Wednesday, July 9, 2014

Iraq Confirms ISIS Seizure of Chemical Weapons

More on those troublesome WMDs that never existed. From BBC News:
Isis-led Sunni rebels are in control of a disused chemical weapons factory, Iraqi officials have confirmed. 
In a letter to the UN, Iraq said it would be unable to keep to obligations to destroy its chemical weapons. 
The Muthanna complex northwest of Baghdad houses remnants of rockets filled with sarin and other deadly nerve agents. 
The UN and US say the munitions are degraded and the rebels will be unable to make usable chemical arms from them. 
In the letter to UN Secretary General Ban Ki-moon, Iraq's UN Ambassador Mohamed Ali Alhakim said the rebels took over the complex on 11 June, after disarming soldiers who guarded the site. 
The document stated that Muthanna's surveillance system showed that there was "looting of some equipment and appliances" at the factory, about 70km (45 miles) north-west of the Iraqi capital. 
As a result of the takeover, the letter stated that Iraq was unable "to fulfil its obligations to destroy chemical weapons". 
However, it added that the government would resume its commitments "as soon as the security situation has improved and control of the facility has been regained". 
It is believed that some 2,500 rockets filled with nerve agents - including sarin and mustard gas - are stored at Muthanna. 
The US said nearly three weeks ago that the militants had taken the chemical factory,...
Notwithstanding the assurance that the chemical weapons are harmless, this 2004 AP report indicates that even the degraded chemical weapons could be dangerous:
 Nerve agents like sarin can cause convulsions, paralysis and respiratory failure. Their potency degrades over time, but "even with degradation, the weapons may be dangerous even if there's half as much nerve agent now as before," said British chemical weapons expert Richard Guthrie. 
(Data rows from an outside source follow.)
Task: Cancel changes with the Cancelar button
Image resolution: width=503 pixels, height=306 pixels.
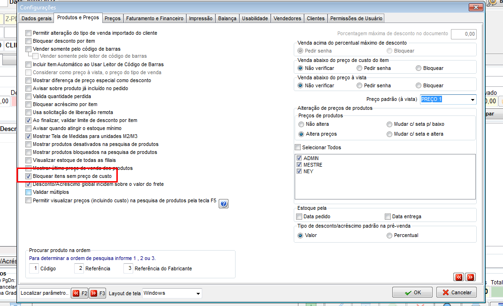Action: (457, 292)
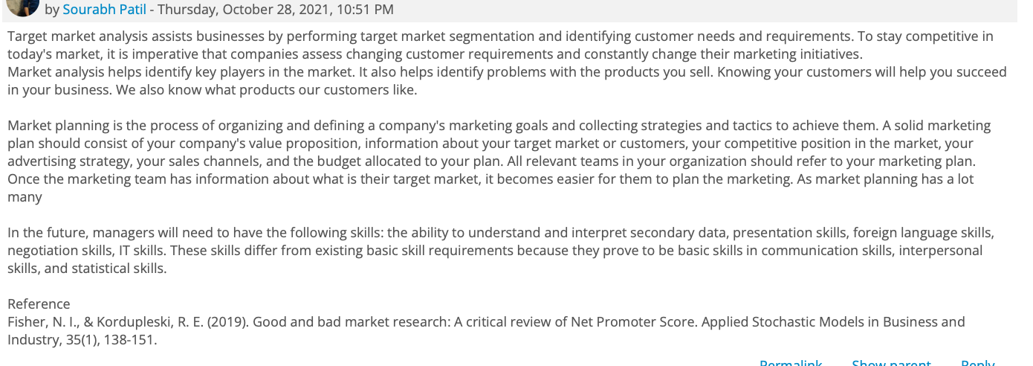Reply to Sourabh Patil's post
This screenshot has width=1033, height=366.
coord(977,362)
Guthrie, of Sweden's Stockholm International Peace Research Institute, said weakened sarin might be useless against military units in the field, but still be a threat to unprotected civilians in confined spaces.
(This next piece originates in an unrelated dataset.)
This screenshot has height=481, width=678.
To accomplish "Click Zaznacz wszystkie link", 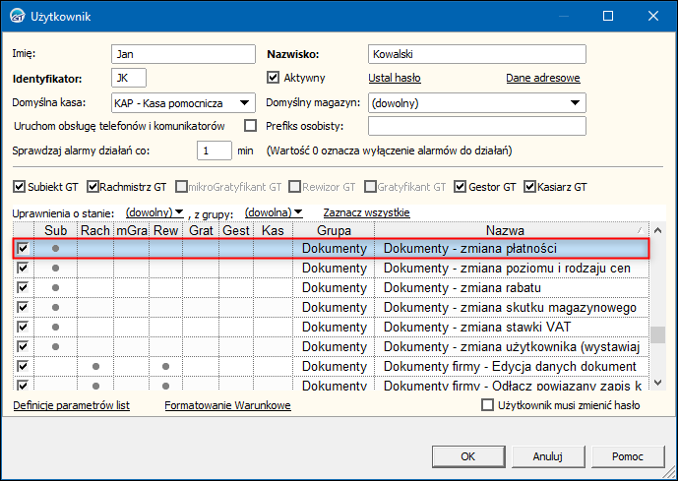I will (x=366, y=212).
Testimony from Gen. Michael Maples (then-director of the Defense Intelligence Agency) also indicated that the chemical weapons, although degraded, remained dangerous and potentially deadly. Maples colleague, Col. John Chu, also testified that the degraded chemicals would still be deadly.

While that's reassuring, the agent remaining in the weapons would be very valuable to terrorists and insurgents, Maples said. "We're talking chemical agents here that could be packaged in a different format and have a great effect," he said, referencing the sarin-gas attack on a Japanese subway in the mid-1990s. 
This is true even considering any degradation of the chemical agents that may have occurred, Chu said. It's not known exactly how sarin breaks down, but no matter how degraded the agent is, it's still toxic. 
"Regardless of (how much material in the weapon is actually chemical agent), any remaining agent is toxic," he said. "Anything above zero (percent agent) would prove to be toxic, and if you were exposed to it long enough, lethal."